→ Texto fuente
○ ○ ○ ○ ○
La mayoría de nuestros problemas no están en el plano politológico en su comprensión contemporánea, tan reducido a cuestiones sociológicas y pragmáticas, como si todos los problemas políticos fueran cuestiones de gestión administrativa, estrategias de comunicación, encuestas o resolución de conflictos. Muchos ya no apelan a cuestiones éticas que todos deberían respetar naturalmente, sino que ponen su esperanza en querer solucionarlo todo judicialmente, o técnicamente en manos de «expertos» o incluso de la Inteligencia Artificial.
El nodo más problemático de la política en nuestra época no son las “cuestiones técnicas”, sino los cimientos antropológicos y éticos de las sociedades democráticas, y de modo especial los Derechos Humanos, que, siendo una verdadera piedra fundamental del progreso moral de la humanidad, pueden verse sometidos a toda clase de manipulaciones y deconstrucciones relativistas o de lecturas fundamentalistas.
○ ○ ○ ○ ○
→ Registros proporcionados
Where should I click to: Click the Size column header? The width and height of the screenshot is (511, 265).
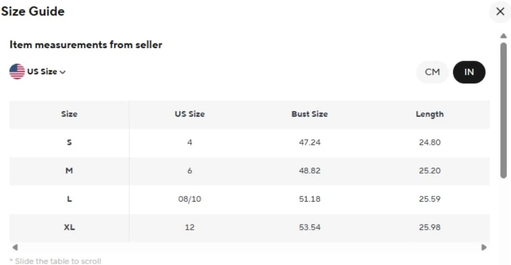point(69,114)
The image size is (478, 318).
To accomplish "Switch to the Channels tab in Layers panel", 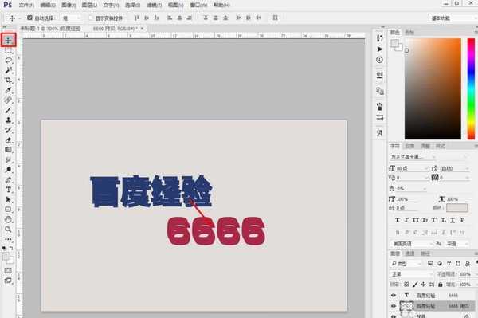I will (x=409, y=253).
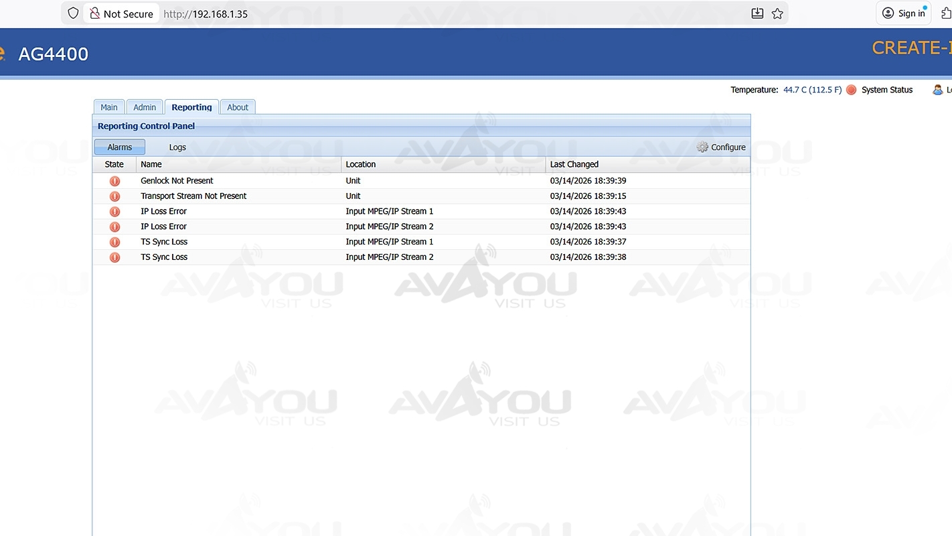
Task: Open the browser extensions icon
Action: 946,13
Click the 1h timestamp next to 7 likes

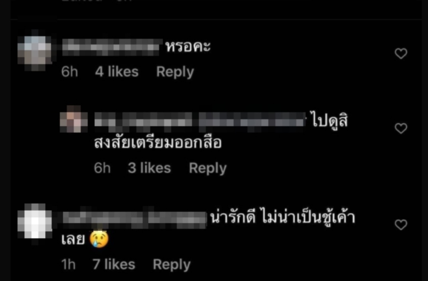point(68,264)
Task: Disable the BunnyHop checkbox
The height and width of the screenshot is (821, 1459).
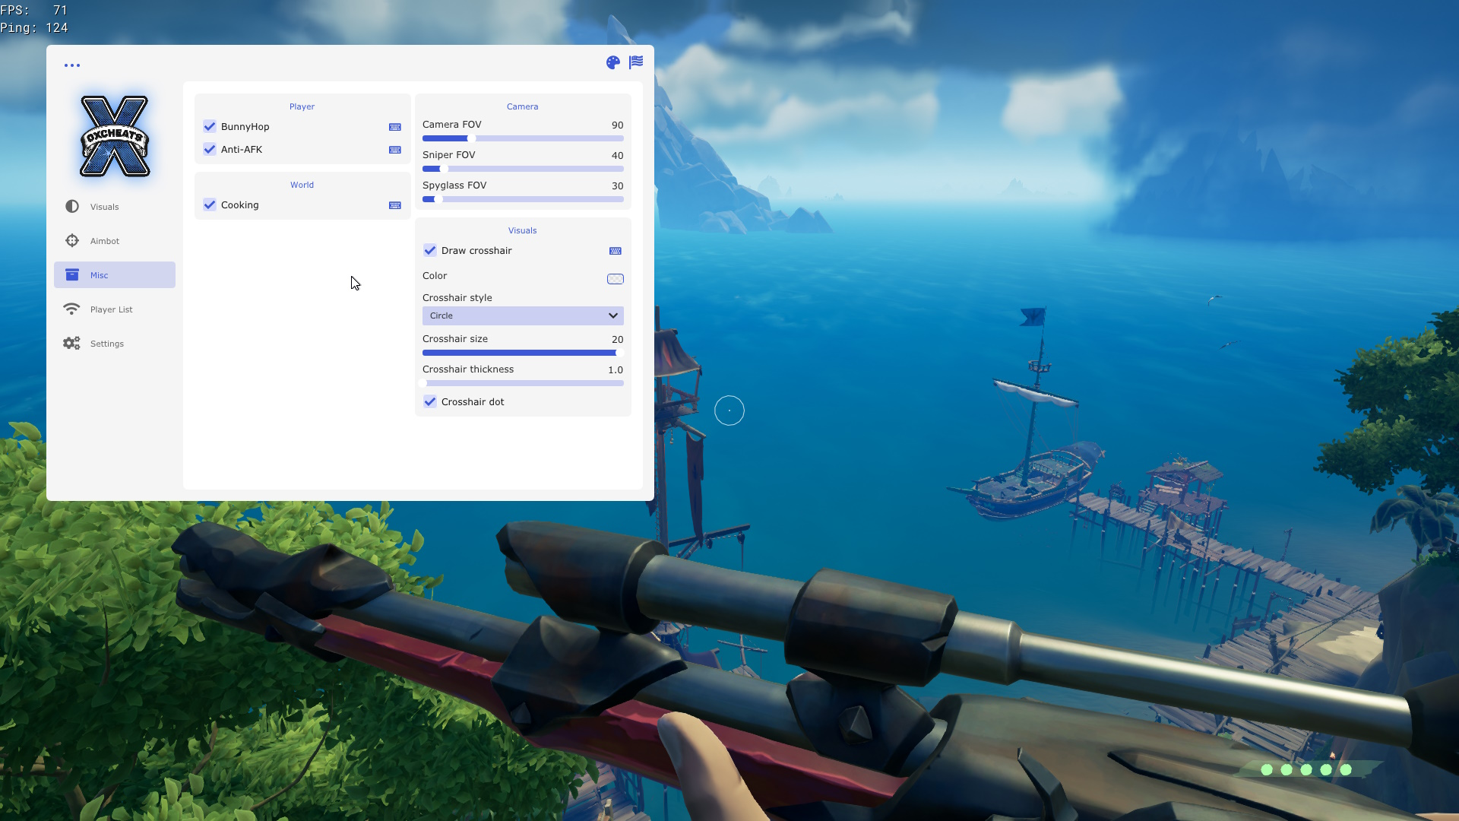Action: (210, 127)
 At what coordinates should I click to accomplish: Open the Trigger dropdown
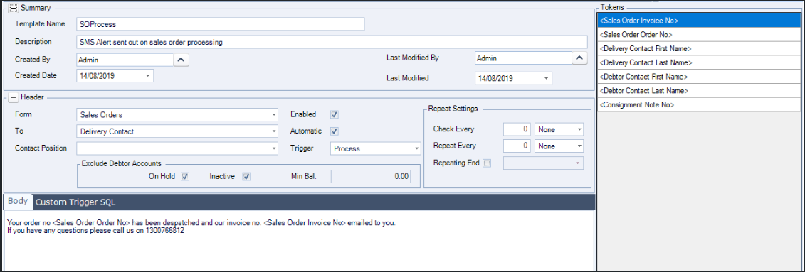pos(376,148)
○ ○ ○ ○ ○
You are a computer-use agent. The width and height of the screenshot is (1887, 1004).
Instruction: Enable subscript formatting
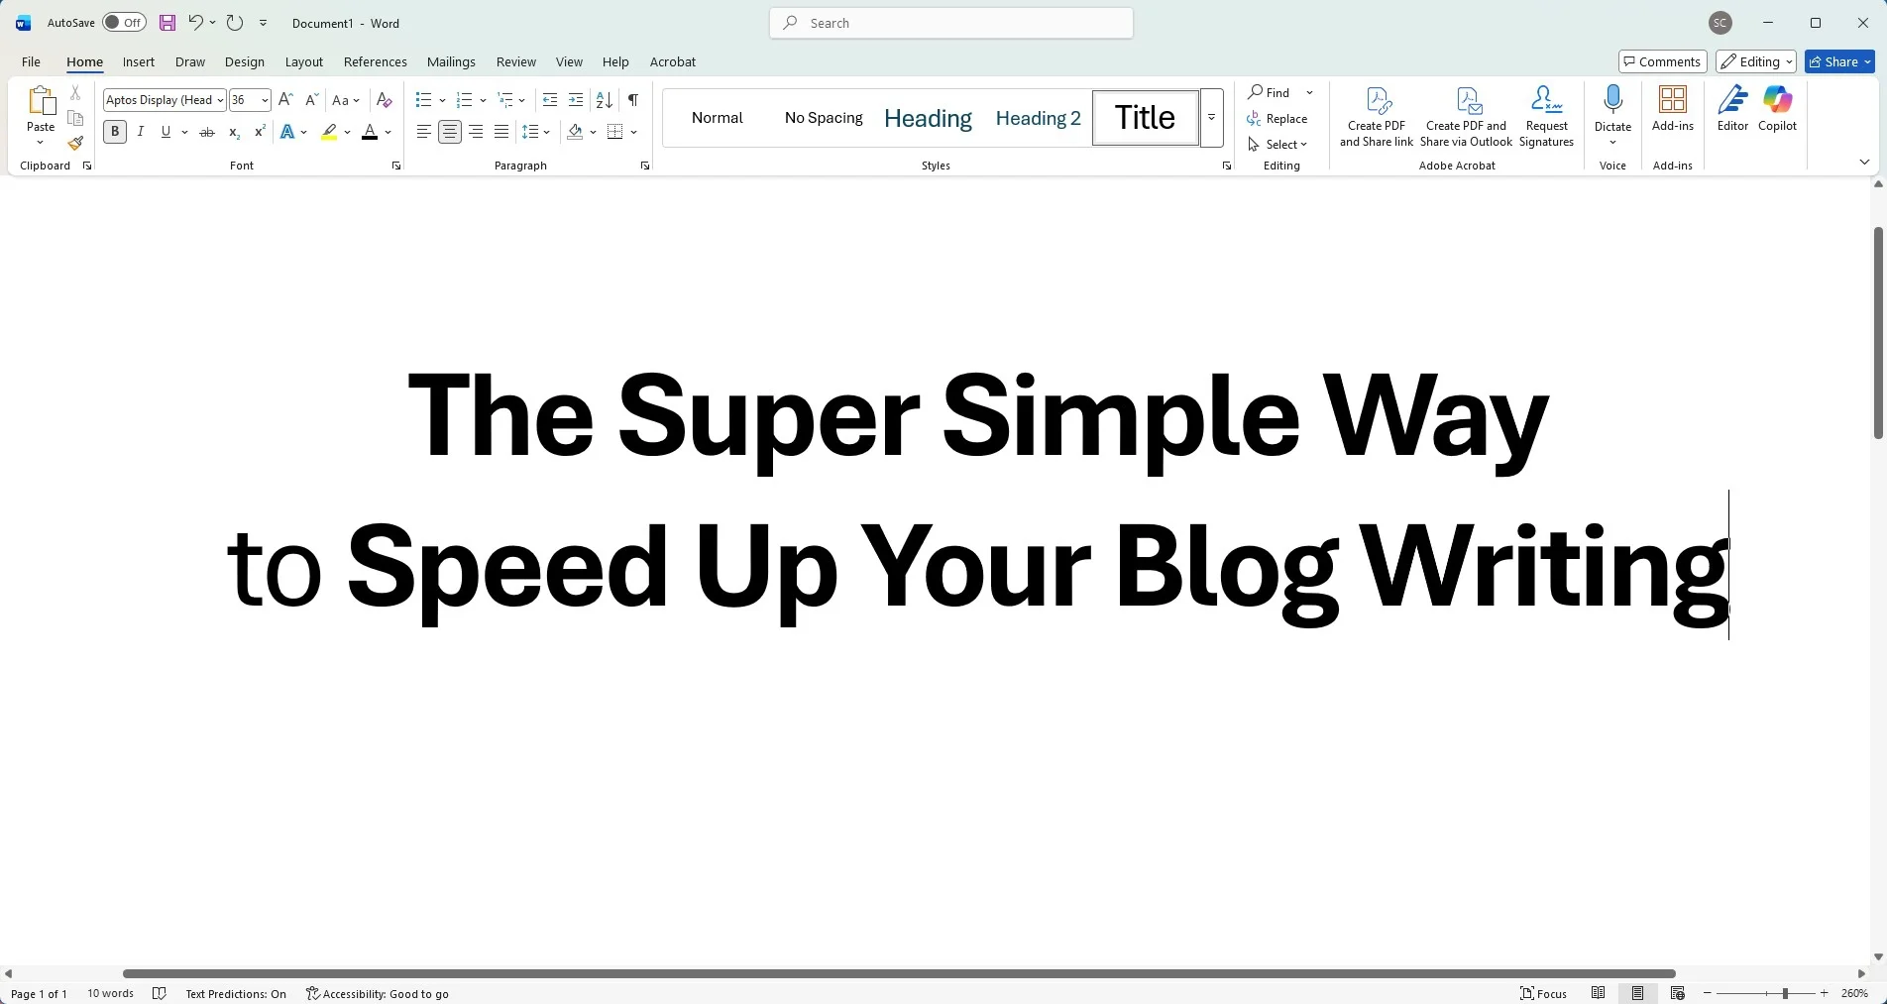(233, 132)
○ ○ ○ ○ ○
Por favor, transcribe sin cambios el pasaje del texto sobre la política y los Derechos Humanos que empieza en las palabras que contienen «El nodo más» y termina justo después de «de lecturas fundamentalistas.».

→ Respuesta
El nodo más problemático de la política en nuestra época no son las “cuestiones técnicas”, sino los cimientos antropológicos y éticos de las sociedades democráticas, y de modo especial los Derechos Humanos, que, siendo una verdadera piedra fundamental del progreso moral de la humanidad, pueden verse sometidos a toda clase de manipulaciones y deconstrucciones relativistas o de lecturas fundamentalistas.